Another money-type option is to buy a cheapo laptop with Win-d'oh!s and make it your dedicated MMO machine.
PlayOnLinux version downloads the old pre-Arc, pre-Steam launcher from somewhere, and while it's sort of wonky on my system (It often crashes just before opening the game) it's usable.
A long time ago, someone at bell labs got really, really confused. It was probably like 2 am, and he was out of coffee and doughnuts. In his addled state, he decided that there was a difference between text files and binary files (all files are binary, as is pretty much anything computer related; text is just a binary file that happens to only have specific values in the bytes). This was not confusing enough, so he also declared that binary files should be a misnomer for executable files and/or executable library code and similar stuff. And it was so.

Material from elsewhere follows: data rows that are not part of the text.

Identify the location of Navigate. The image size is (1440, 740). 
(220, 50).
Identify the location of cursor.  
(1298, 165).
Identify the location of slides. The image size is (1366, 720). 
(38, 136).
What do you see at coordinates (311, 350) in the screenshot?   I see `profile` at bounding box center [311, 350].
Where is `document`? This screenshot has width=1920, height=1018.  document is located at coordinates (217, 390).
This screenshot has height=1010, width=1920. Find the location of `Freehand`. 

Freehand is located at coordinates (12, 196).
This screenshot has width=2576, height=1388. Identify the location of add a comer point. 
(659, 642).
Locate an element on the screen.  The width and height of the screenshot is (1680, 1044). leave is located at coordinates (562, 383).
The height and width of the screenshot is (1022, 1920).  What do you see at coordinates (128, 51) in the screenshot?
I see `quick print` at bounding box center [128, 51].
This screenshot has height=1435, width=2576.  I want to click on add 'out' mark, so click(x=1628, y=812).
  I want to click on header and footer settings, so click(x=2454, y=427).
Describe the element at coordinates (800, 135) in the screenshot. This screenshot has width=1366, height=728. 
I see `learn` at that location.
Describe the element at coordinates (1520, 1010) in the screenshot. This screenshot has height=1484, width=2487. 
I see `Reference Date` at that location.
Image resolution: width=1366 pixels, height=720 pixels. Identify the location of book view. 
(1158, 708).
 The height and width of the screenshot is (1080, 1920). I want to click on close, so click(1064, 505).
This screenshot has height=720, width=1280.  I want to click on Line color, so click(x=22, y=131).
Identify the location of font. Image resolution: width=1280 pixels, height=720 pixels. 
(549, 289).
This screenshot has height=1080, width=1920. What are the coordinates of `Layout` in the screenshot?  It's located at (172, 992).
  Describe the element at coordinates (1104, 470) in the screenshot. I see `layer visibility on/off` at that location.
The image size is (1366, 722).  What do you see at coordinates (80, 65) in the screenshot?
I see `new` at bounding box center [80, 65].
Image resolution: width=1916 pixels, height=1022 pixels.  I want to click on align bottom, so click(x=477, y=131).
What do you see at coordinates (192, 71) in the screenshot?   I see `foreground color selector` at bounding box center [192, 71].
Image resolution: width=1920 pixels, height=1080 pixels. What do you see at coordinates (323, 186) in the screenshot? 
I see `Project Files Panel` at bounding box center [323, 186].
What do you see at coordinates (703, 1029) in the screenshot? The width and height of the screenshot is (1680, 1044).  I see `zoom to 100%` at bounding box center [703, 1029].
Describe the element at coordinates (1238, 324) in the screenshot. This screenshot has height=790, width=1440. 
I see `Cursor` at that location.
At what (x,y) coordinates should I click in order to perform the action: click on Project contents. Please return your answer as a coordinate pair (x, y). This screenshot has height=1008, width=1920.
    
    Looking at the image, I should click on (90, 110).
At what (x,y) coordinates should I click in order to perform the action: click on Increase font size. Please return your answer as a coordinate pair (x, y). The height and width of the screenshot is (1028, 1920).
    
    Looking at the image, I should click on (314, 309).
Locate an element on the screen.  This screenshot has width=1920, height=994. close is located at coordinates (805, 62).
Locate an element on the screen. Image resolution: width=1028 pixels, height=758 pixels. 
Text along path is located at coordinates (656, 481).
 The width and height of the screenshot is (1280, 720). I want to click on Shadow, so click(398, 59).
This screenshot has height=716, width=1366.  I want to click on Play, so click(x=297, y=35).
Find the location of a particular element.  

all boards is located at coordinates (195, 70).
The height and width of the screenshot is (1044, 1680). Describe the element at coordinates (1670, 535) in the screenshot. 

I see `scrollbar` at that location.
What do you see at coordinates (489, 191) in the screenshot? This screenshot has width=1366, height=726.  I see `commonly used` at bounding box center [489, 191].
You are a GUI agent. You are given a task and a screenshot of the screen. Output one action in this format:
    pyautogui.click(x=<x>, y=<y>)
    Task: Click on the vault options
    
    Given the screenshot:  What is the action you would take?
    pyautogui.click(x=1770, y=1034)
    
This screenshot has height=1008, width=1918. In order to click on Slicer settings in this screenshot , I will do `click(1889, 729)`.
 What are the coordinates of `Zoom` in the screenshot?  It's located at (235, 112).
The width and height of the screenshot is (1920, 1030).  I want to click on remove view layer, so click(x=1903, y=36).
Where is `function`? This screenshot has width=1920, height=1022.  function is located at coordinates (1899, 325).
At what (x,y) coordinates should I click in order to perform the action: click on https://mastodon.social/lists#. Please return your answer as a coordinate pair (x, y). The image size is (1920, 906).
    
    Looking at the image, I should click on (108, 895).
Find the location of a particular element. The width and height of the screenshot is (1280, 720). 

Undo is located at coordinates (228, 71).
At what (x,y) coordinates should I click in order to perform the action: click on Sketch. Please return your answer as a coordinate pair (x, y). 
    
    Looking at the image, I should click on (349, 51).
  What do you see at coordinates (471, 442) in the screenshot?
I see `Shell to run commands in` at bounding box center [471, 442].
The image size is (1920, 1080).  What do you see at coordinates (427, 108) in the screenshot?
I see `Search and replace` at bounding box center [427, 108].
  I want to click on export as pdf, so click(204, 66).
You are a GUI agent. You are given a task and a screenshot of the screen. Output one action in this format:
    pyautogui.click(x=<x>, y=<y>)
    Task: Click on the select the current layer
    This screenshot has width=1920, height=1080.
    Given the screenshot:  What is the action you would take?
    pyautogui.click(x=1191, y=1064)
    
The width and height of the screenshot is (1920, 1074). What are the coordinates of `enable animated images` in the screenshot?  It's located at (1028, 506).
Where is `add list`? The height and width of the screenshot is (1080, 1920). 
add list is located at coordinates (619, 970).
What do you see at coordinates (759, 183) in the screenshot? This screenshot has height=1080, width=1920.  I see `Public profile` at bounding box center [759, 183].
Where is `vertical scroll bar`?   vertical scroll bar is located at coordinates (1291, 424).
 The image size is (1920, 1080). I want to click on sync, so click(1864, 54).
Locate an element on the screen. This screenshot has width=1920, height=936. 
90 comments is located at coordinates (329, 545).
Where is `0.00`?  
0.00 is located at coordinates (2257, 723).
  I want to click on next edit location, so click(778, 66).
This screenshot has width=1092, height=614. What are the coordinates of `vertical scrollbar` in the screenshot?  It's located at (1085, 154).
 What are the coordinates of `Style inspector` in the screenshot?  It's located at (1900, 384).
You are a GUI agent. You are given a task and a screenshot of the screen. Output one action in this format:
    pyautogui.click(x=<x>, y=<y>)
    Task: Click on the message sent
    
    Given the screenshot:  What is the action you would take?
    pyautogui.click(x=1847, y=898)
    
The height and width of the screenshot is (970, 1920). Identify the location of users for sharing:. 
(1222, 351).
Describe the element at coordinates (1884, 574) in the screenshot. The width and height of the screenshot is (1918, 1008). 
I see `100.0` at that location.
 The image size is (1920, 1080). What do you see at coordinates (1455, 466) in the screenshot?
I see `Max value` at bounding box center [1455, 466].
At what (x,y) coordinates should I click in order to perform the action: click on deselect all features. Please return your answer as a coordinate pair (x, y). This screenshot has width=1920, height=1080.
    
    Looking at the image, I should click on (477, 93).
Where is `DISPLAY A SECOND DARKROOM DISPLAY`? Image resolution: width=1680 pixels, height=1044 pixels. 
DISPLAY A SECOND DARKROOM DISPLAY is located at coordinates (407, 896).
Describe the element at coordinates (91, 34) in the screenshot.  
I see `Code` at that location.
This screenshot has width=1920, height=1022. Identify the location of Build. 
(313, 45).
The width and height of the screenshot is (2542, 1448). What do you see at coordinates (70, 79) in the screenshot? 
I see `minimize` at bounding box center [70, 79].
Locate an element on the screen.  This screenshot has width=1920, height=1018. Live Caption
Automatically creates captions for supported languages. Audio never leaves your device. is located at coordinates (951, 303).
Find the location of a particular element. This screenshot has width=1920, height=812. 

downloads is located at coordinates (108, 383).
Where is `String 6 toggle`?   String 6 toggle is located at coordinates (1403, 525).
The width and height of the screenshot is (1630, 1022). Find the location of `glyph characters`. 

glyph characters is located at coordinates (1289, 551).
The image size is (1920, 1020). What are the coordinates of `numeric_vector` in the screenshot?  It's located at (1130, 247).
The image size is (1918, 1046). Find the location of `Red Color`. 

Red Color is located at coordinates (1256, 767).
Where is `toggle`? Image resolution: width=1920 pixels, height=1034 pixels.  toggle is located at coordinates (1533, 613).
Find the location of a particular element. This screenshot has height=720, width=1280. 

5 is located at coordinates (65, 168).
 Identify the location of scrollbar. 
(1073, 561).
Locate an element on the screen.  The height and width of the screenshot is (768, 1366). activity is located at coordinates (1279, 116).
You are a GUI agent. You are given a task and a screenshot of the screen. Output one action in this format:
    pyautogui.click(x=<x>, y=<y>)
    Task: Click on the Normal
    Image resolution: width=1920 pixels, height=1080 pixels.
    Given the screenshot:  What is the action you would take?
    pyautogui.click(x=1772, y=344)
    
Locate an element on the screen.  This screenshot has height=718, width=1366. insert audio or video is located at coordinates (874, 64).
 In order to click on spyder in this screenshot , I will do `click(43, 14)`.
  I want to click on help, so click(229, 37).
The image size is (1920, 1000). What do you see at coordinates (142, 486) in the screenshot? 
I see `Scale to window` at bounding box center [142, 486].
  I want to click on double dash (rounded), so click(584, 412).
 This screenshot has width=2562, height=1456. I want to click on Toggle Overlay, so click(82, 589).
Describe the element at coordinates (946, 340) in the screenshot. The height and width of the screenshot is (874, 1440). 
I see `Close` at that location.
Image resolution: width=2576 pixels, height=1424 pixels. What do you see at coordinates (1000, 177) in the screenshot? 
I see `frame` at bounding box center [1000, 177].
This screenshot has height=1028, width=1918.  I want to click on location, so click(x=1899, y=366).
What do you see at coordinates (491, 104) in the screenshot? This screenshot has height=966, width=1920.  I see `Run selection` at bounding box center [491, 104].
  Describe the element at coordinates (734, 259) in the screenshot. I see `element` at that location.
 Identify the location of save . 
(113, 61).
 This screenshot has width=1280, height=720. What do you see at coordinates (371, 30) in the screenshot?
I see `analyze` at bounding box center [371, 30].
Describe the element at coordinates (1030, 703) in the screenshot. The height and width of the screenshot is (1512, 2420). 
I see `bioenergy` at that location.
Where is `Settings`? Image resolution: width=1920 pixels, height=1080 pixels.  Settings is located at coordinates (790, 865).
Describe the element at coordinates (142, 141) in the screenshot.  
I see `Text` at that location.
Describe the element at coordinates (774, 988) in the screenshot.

So a binary package is nothing more than what windows would call a "DLL" or more generically, a software library file.
Typically you only have one current version of a library, but if you mix old software and new software, you sometimes need an old copy for an old program and a new copy for a newer program. This is why you have versions of them. Its like driver versions etc on windows... sometimes the latest one doesnt work so you go back one.
WINE is just a virutal machine for windows. It should behave exactly like booting a windows computer except about 20 times slower because you are now running the fat and heavy windows operating system on the fat and heavy mac operating system while running a game on top of THOSE. So it should just work if you simply install the WINE emulator and fire up STO inside it. The operative word there being "should". It probably won't. I tried it for a bit and wine almost never worked on any real software without tons of hands-on fooling with it. This is still preferable and better in every way than just using a windows machine where you simply double click the STO launcher and play; I have that on the highest authority.
Wine is not an emulator (it's right there in the name) since it doesn't emulate Windows box all the way up from the CPU, nor is it a virtual machine, since it doesn't need actual Windows OS to work. It's essentially an independent implementation of WinAPI using common *nix libraries and code that loads and executes .dll and .exe files. This approach has its issues, namely that it doesn't always do exactly what a "real" WinAPI call would do in identical circumstances, and yes, it's extremely fiddly. But as far as performance goes, there's nothing like "20 times" slowdown.
As for "binary..." In this context it's usually contrasted to "source" and for that one we should thank certain admiral Grace Hopper, not Bell Labs. Basically a "source package" contains files that are human-readable and editable, and is used by developers while a "binary" is the source processed into final ready to install form (and is only completely readable by computers and a few thousand people who can read X86 code without a disassembler or any such tool) but which is much more friendly to end user.
ADD: That said, I stopped bothering about OS wars a decade ago... If you have got or can afford a Windows machine, that's indeed the best option. It just so happens that I need Linux for certain other things I do besides gaming, and I just can't justify spending on Windows, but this may change.
And yes, wine is more like google translate than a real VM. And about as effective
I agree about paying for windows. I typically get a bare-bones system that includes it, upgrade the ram and graphics card, dual boot it to linux, and call it good for 5 years. Ive been a mac fan since os x came out (before that, not so much) but as a gamer, I get windows at home.
All that aside, if the OP wants to game under wine, hes going to have to get under the hood a bit, read up on what is needed for each game to get it working, and worse for stuff like STO, every few patches are going to require tinkering. Thats just how it is.